Records for this task start
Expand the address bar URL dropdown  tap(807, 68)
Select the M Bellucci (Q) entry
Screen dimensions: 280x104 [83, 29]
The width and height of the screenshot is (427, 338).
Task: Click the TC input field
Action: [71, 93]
Records for this task end
* **Instructions for the task**
Reproduce all of the material above line for line, with no changes.

* **Correct output**
Expand the address bar URL dropdown  tap(807, 68)
Select the M Bellucci (Q) entry
Screen dimensions: 280x104 [83, 29]
The width and height of the screenshot is (427, 338).
Task: Click the TC input field
Action: [71, 93]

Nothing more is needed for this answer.